Was hinter der Linux-Sicherheitsluecke Copy Fail steckt

Copy Fail gehoert zur Klasse der Local-Privilege-Escalation-(LPE)-Schwachstellen. Laut den veroeffentlichten Analysen kann ein lokaler Benutzer vier beliebig kontrollierte Bytes in den Page Cache eines beliebigen, nur lesbar geoeffneten Files schreiben. Dadurch laesst sich das effektive Dateiinhaltsbild fuer alle Prozesse manipulieren, die diesen Cache nutzen – ein maechtiger Angriffsvektor, wenn es sich um sicherheitskritische Binaries handelt.

Ursache ist eine logische Fehldesign-Entscheidung in der kryptographischen Subsystem des Linux-Kernels, genauer im Modul algif_aead, das AEAD-Algorithmen ueber die Socket-Schnittstelle AF_ALG bereitstellt. Der fehlerhafte Code wurde bereits im August 2017 in den Kernel integriert. Damit sind praktisch alle gaengigen Distributionen betroffen, die Kernel-Staende seit 2017 einsetzen, darunter Amazon Linux, Red Hat Enterprise Linux (RHEL), SUSE Linux Enterprise, Ubuntu und zahlreiche Derivate.

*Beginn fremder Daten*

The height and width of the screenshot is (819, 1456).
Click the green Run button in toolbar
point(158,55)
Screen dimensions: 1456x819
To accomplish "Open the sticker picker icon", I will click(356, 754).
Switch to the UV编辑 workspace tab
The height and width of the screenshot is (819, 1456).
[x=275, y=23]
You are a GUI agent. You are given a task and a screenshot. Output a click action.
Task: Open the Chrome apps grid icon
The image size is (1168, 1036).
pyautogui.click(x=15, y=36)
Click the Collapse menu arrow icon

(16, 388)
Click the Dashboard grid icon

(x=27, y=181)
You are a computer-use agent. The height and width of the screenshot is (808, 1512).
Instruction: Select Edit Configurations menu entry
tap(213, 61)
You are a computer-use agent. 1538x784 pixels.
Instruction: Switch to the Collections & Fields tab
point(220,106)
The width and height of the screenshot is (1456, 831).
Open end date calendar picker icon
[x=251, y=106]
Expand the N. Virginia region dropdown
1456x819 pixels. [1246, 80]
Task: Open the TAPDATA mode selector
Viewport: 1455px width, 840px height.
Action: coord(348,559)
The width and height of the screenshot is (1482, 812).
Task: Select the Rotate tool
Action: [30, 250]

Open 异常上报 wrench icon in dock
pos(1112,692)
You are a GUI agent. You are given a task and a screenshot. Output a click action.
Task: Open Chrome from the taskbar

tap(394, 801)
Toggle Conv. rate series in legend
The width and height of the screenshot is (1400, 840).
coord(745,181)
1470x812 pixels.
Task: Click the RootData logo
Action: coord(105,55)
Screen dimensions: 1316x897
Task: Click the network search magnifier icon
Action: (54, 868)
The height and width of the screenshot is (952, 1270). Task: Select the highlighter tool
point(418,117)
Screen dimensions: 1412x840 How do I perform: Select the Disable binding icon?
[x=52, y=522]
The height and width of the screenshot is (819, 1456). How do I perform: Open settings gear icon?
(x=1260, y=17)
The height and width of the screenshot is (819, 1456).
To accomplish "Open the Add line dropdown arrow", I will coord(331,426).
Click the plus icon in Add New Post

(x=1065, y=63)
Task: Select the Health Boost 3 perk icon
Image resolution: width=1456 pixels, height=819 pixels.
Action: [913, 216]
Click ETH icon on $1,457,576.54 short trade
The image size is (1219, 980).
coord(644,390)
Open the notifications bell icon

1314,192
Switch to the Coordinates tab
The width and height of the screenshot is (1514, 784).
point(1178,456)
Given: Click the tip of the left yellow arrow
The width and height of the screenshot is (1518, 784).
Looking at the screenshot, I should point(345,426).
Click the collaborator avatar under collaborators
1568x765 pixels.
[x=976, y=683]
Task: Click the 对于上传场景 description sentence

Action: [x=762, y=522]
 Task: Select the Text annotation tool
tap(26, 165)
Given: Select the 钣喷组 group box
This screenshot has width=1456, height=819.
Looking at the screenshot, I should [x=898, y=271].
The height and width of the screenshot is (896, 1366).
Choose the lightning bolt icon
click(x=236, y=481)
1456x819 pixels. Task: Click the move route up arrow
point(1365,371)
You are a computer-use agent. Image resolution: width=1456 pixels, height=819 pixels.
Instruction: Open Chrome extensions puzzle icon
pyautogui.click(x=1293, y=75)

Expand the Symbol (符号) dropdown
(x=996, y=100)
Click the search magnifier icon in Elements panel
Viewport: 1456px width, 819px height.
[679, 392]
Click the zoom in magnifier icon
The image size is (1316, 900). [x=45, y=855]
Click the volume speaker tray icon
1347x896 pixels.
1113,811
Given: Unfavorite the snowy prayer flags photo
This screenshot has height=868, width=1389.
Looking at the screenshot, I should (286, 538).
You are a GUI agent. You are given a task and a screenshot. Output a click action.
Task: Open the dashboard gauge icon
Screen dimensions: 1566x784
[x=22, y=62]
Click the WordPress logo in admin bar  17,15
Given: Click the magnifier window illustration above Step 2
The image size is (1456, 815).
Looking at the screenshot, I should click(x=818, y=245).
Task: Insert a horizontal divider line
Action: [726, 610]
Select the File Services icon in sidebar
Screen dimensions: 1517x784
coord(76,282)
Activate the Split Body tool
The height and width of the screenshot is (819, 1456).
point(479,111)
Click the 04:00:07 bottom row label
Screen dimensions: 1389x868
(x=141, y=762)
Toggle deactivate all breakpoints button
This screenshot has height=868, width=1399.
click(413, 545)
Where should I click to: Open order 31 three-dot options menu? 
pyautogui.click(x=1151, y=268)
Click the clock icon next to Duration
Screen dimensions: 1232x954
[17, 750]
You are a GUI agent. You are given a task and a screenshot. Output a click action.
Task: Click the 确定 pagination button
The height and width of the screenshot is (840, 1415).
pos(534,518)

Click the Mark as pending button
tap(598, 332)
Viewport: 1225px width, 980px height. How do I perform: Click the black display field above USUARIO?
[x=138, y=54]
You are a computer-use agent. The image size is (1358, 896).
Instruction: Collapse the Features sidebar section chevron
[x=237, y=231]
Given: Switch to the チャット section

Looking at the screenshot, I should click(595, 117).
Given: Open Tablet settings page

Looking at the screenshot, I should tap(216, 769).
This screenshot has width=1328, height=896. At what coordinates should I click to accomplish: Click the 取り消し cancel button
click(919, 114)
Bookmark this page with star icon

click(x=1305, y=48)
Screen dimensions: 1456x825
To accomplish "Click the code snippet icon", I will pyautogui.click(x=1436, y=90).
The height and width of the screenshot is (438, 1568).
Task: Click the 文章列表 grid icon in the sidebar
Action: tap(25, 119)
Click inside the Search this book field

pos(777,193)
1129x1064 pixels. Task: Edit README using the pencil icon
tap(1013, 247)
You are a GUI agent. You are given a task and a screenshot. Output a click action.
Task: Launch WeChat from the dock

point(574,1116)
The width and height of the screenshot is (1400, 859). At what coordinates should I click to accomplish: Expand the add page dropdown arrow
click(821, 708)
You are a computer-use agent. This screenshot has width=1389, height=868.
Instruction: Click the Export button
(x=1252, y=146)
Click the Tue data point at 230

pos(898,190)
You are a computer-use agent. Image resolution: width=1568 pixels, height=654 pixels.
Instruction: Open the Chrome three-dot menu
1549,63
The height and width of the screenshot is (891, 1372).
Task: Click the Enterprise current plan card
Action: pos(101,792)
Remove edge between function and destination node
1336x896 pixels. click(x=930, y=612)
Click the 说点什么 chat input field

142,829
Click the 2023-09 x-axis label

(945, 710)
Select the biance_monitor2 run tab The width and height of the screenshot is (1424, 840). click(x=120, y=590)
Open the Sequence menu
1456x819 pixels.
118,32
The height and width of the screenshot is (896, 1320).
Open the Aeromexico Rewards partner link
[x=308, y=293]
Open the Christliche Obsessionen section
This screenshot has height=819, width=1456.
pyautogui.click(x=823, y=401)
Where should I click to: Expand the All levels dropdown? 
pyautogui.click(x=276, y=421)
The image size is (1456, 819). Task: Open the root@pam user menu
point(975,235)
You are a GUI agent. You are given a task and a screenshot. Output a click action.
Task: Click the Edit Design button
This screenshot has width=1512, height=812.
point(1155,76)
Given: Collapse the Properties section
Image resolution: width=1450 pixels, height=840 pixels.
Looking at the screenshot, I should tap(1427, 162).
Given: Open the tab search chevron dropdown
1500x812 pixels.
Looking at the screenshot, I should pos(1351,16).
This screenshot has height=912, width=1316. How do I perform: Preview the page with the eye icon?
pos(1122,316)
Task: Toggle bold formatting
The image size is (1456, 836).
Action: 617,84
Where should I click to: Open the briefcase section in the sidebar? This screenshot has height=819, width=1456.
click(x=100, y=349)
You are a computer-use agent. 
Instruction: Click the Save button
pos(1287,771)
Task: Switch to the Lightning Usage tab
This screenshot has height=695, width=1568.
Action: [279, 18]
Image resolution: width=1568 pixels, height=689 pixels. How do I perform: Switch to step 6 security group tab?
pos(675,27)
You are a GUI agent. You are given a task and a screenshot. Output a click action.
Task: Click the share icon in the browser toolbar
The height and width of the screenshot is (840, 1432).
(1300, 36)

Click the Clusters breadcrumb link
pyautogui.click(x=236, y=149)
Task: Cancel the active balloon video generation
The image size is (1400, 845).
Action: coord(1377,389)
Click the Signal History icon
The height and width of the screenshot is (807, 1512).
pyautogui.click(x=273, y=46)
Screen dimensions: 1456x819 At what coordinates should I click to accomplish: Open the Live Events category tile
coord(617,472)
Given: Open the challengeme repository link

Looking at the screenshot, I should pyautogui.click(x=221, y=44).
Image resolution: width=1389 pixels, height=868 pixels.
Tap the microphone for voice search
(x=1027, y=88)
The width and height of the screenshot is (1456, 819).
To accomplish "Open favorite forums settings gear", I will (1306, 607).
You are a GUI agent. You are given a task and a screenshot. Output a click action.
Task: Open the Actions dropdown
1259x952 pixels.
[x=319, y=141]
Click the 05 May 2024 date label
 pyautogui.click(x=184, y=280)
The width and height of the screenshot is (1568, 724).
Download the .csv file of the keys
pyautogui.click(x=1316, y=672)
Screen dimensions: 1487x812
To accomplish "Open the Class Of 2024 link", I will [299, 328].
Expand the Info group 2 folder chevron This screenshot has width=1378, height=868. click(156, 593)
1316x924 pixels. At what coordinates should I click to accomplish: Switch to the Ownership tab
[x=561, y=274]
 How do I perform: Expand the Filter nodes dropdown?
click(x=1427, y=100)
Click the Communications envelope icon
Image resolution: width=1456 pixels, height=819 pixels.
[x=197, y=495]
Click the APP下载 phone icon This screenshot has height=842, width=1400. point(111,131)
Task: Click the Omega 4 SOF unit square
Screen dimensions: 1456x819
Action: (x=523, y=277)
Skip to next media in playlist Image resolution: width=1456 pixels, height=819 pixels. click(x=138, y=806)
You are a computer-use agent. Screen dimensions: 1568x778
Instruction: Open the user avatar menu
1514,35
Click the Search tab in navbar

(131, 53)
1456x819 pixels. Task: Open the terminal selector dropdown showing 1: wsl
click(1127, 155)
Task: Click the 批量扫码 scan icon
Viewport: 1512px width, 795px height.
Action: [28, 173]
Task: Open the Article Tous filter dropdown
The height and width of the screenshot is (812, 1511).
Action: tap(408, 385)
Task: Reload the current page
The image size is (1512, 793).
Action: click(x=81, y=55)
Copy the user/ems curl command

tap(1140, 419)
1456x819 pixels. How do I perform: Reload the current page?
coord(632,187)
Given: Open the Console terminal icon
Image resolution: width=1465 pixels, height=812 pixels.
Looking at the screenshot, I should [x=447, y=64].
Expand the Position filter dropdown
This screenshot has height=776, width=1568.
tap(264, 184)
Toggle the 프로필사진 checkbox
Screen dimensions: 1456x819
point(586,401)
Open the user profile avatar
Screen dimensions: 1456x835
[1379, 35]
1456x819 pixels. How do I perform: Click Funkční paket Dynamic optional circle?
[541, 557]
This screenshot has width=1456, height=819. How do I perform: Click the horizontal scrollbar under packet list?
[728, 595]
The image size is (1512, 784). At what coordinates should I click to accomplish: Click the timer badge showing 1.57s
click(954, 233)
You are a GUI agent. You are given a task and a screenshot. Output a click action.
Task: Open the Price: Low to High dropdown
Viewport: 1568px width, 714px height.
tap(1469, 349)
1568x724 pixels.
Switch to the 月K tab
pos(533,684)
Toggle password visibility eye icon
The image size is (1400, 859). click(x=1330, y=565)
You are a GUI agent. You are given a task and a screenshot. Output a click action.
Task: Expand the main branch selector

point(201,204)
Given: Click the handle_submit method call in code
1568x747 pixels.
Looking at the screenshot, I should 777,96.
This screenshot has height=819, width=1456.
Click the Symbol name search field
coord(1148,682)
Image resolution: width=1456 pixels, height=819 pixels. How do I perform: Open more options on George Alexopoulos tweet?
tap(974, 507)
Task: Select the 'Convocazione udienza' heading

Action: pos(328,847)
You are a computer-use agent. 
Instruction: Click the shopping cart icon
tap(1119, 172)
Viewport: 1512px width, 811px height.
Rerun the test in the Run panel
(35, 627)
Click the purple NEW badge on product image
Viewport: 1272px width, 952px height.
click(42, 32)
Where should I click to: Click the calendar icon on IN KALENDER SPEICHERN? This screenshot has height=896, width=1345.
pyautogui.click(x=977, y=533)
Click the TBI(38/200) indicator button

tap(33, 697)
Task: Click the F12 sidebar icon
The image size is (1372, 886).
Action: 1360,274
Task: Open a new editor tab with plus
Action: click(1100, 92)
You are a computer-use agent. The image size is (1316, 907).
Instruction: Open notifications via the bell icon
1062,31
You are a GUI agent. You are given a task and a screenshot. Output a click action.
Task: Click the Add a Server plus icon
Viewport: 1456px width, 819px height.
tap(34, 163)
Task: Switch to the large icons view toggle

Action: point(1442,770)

Technischer Hintergrund: Page Cache, AF_ALG und der Schreib-Primitive

Page Cache als gemeinsamer Angriffspunkt

Der Page Cache ist ein Kernel-internes Caching-System, das haeufig genutzte Dateiseiten im Arbeitsspeicher vorhaelt. Alle Prozesse eines Systems greifen gemeinsam auf diesen Cache zu. Gelingt es einem Angreifer, eine im Cache liegende Seite zu modifizieren, veraendert er damit faktisch den Inhalt der zugrunde liegenden Datei fuer alle Leser – auch wenn diese die Datei nur mit Leserechten geoeffnet haben.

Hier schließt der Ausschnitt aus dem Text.